Kagi released Milestone 2 of its Orion browser for Linux this week, bringing WebKit to a platform where Chromium controls 80% of the market. The alpha delivers tab management, bookmarks, and Chrome/Firefox extension support through a GTK4-native interface. This positions Orion as the first serious WebKit alternative to GNOME Web on Linux. With a March 2026 target for macOS parity, Kagi’s six-person team is challenging Google’s browser monopoly with zero telemetry and voluntary funding.
The Chromium Monopoly Problem
Over 85% of browsers now use Chromium or Blink—Chrome, Edge, Brave, Opera, and Vivaldi all share Google’s engine. This gives Google de facto control of web standards. The company ships features before Mozilla or Apple approval, creating standards by market dominance rather than consensus. Meanwhile, Firefox holds just 3% market share despite being the only major alternative.
On Linux specifically, WebKit has been limited to GNOME Web (Epiphany), which lacks extension support and suffers crash stability issues. As one industry analysis puts it: “No single company, let alone a user-tracking advertising giant, should control the internet.” Orion directly addresses this gap.
What Milestone 2 Delivers
Orion Linux Milestone 2 implements core features developers expect. These include draggable tabs with session persistence, bookmarking with folder organization, and WebExtension API support covering roughly 70% of Chrome/Firefox extensions. Popular tools like uBlock Origin, Bitwarden, and LastPass run on WebKit for the first time on Linux.
The browser uses GTK4 and libadwaita for native Linux integration, avoiding the non-native feel of Electron-based alternatives. According to Speedometer 3.0 benchmarks, performance matches GNOME Web. On macOS, Orion scored 34.5 versus Safari’s 33.5 in Speedometer 3.1, demonstrating optimization quality despite using the same engine.

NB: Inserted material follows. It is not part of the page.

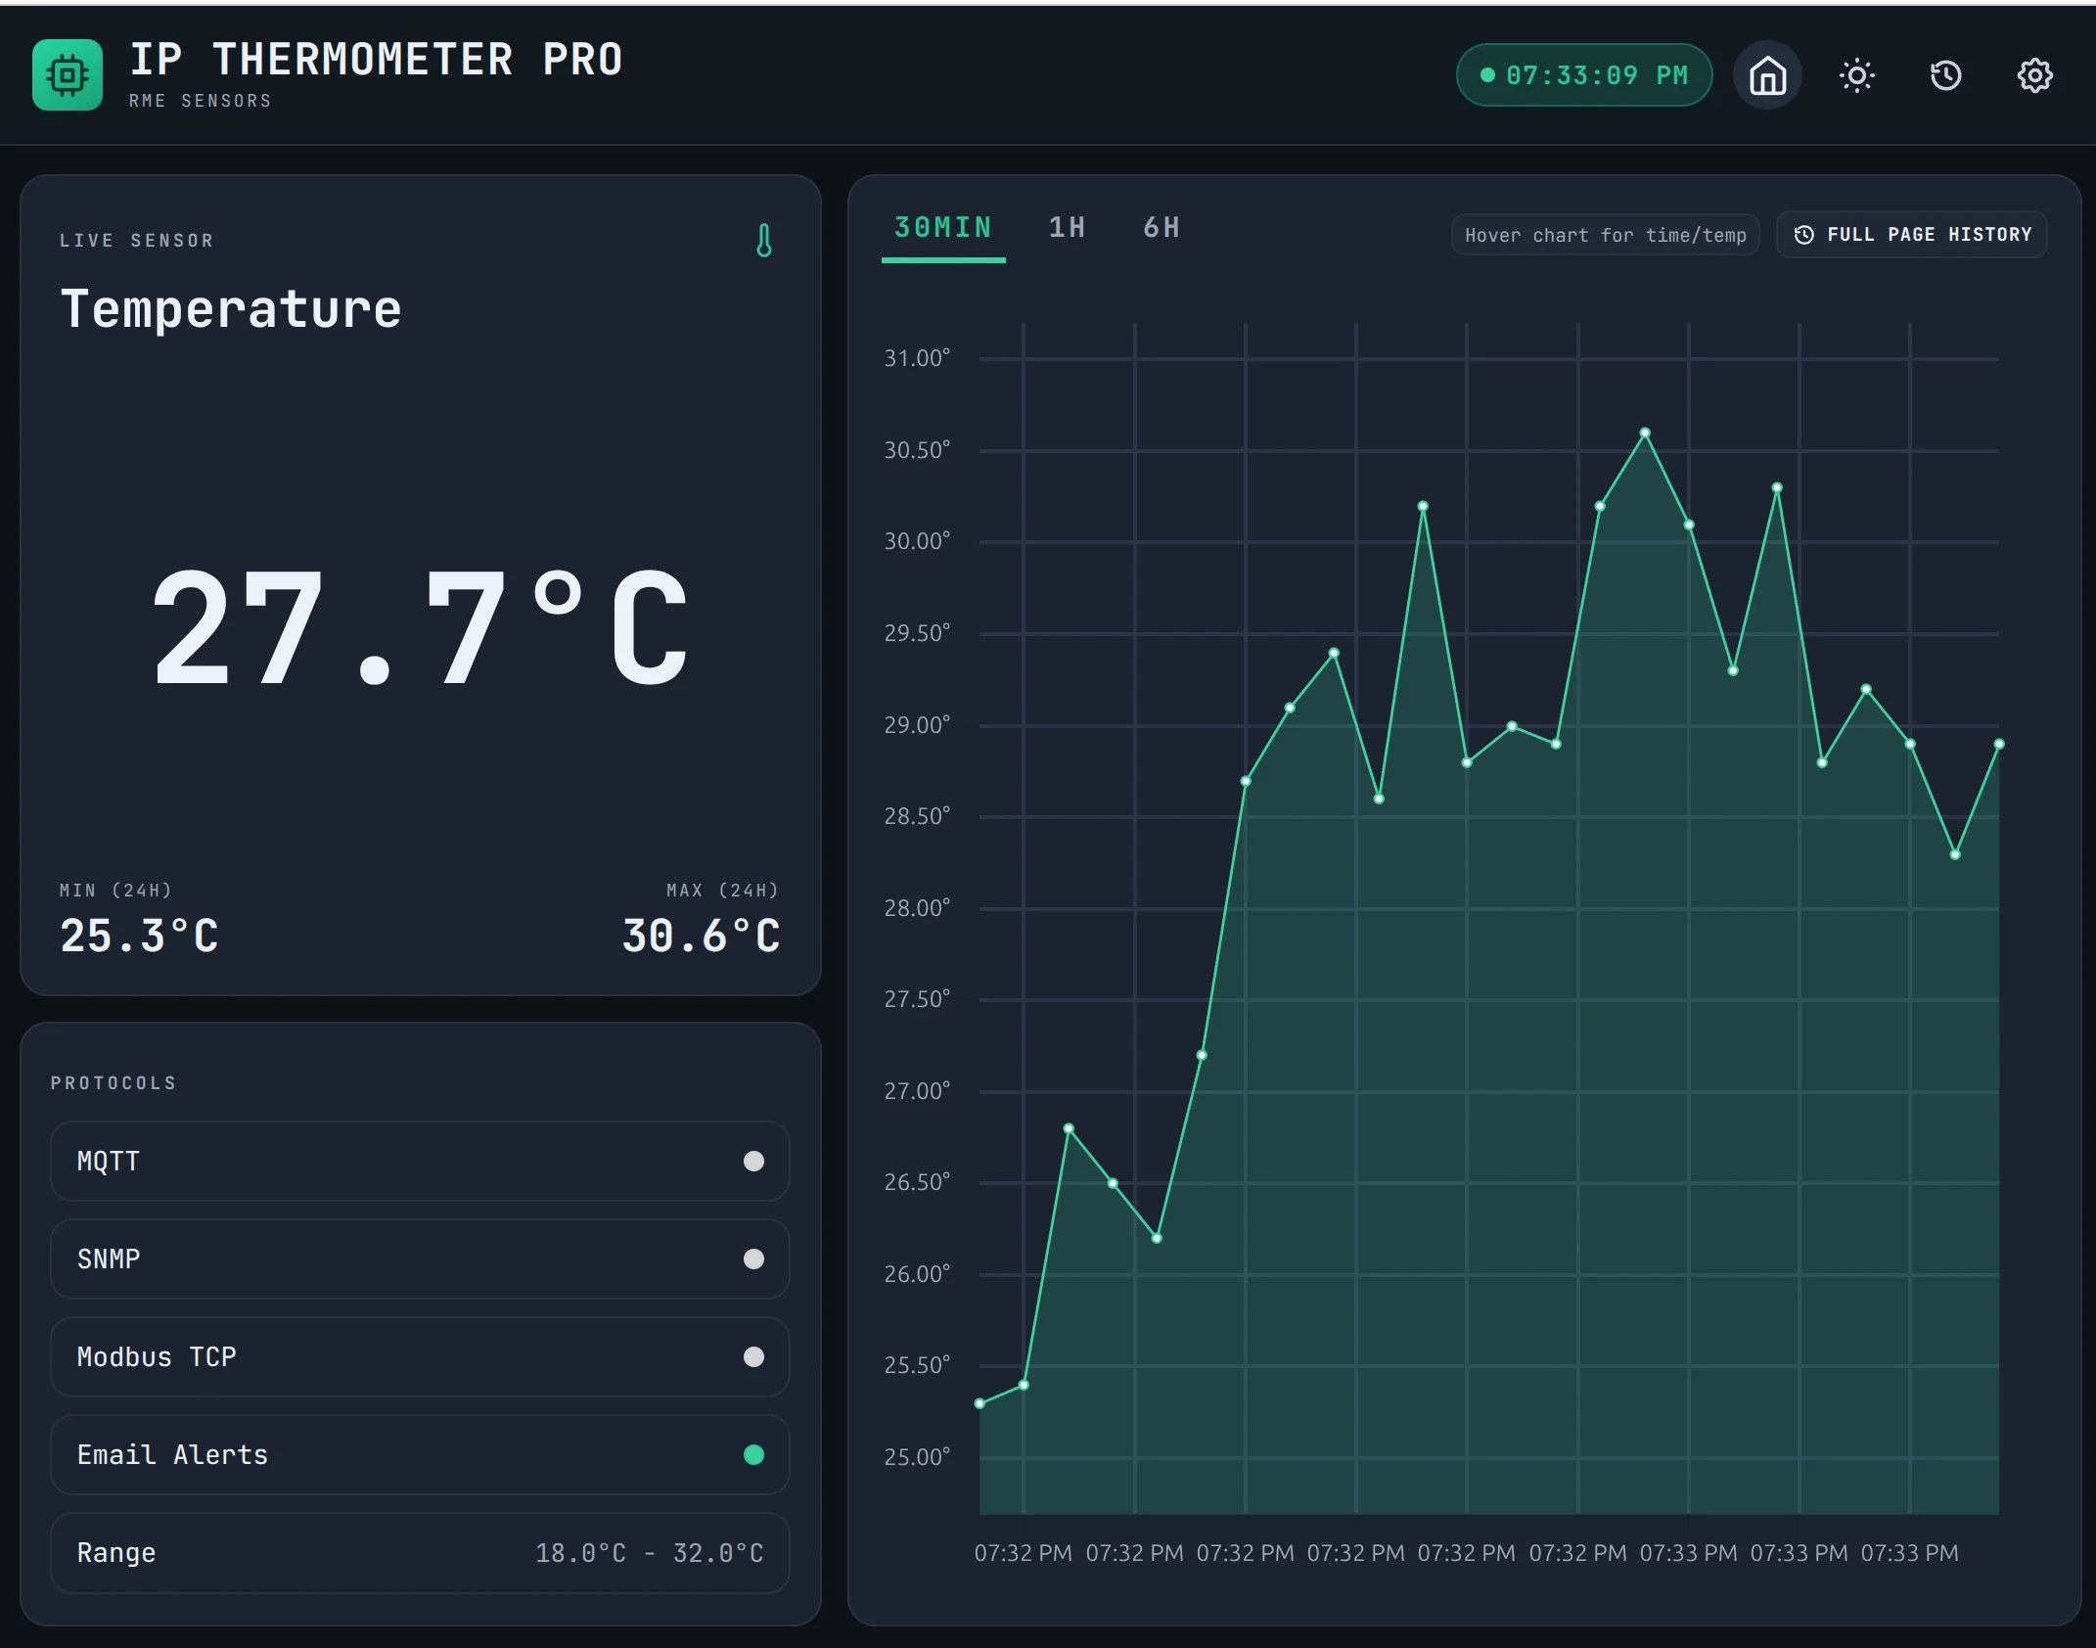Open history via clock icon in header
Viewport: 2096px width, 1648px height.
point(1945,75)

Zero Telemetry, Verifiable by Developers
Unlike Chrome (funded by ads) or Edge (Microsoft telemetry), Orion implements what Kagi calls “fully zero-telemetry design.” The browser collects no analytics, identifiers, or tracking data. Kagi invites developers to verify this independently using network monitoring tools like Proxyman or mitmproxy.
The business model aligns with privacy. Voluntary support comes through a Tip Jar, $5/month Supporter subscription, or $150 lifetime access. With 1 million downloads and 2,480 paid subscribers, the model funds development without exploiting user data. However, whether this scales remains uncertain.
Six People vs Google’s Thousands
Orion is built by six developers—roughly one-tenth the size of “small” browser teams at major corporations. For the first two years, it was a single developer. This raises sustainability questions. Can a team this lean maintain security patches, standards compliance, and cross-platform development against Google’s resources?
The efficiency is remarkable. Outperforming Safari in benchmarks despite using the same engine demonstrates technical skill. But as browser diversity experts note, viability depends on resources, not just technical merit. If subscriber growth stalls, Kagi may lack the funding to compete long-term.
The Trade-offs
Orion isn’t open source. While network traffic verification offers transparency, privacy advocates question whether proprietary code can be fully trusted without public audits. The Linux build is currently alpha, with expected bugs and crashes before March’s stable release.
The 70% WebExtensions API coverage means 30% of extensions won’t work. Developers should verify critical extensions before switching. Early access is gated behind Orion+ and Kagi subscriptions, though the browser will be free once stable, matching the macOS and iOS model.
What’s Next
Milestone 3 targets advanced tab features, bookmark refinements, and extension installation UI. The March 2026 stable release aims for macOS parity with free availability. Windows support follows in late 2026.
Orion won’t dethrone Chrome. But it fills a critical gap: WebKit on Linux with extension support. In a market where 85% of browsers share one engine, even niche alternatives matter. Whether Kagi’s lean team can sustain this effort determines if browser diversity is viable or merely aspirational.